>>>>

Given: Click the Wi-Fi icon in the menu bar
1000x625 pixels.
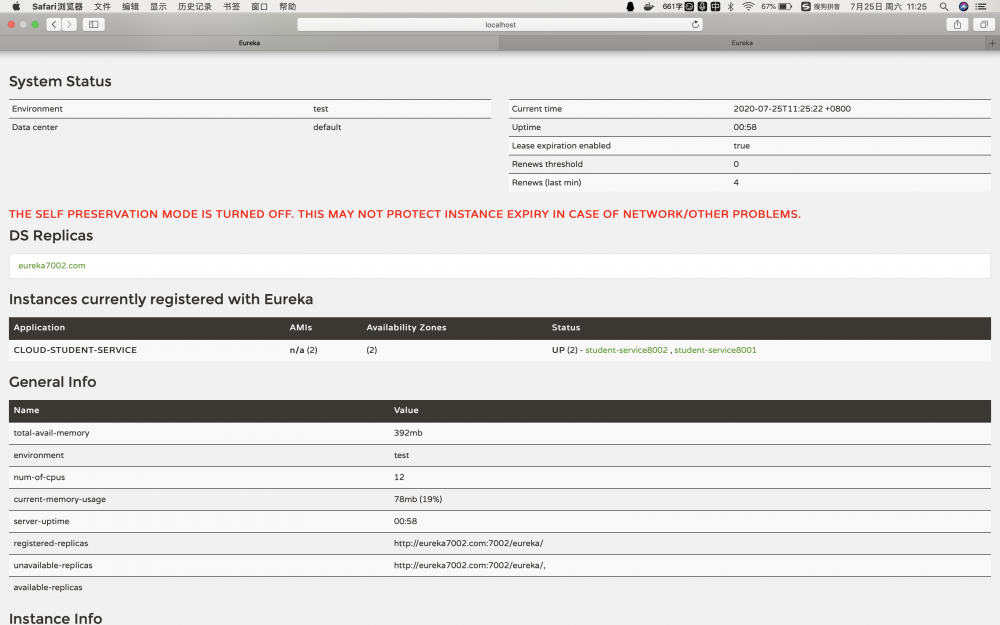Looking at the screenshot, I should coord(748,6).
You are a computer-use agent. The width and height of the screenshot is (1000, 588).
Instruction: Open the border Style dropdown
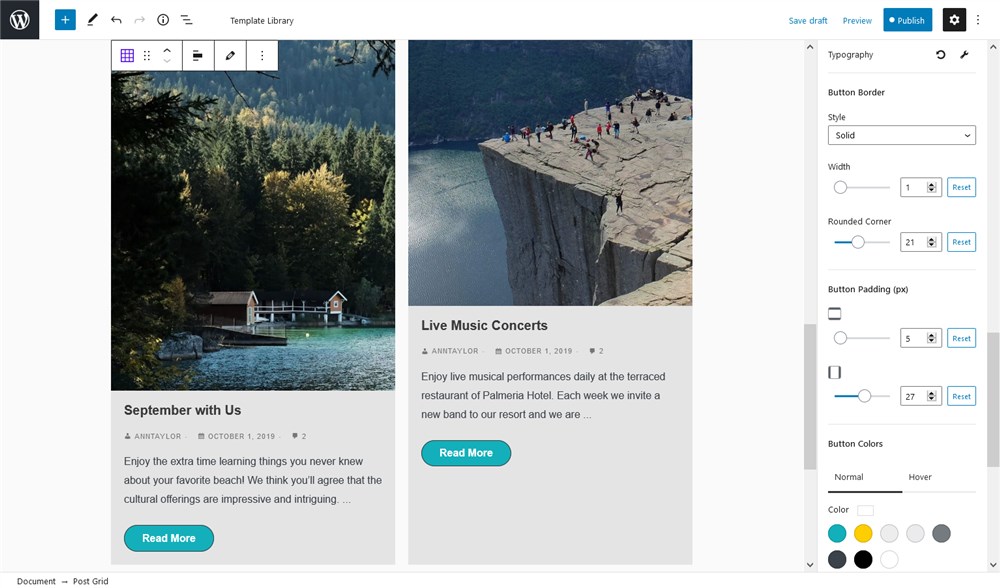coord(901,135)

<<<<

TASK BRIEF: Write the records out again in full, exactly, and skip every picture.

WRITTEN ANSWER:
Given: Click the Wi-Fi icon in the menu bar
1000x625 pixels.
Looking at the screenshot, I should coord(748,6).
You are a computer-use agent. The width and height of the screenshot is (1000, 588).
Instruction: Open the border Style dropdown
coord(901,135)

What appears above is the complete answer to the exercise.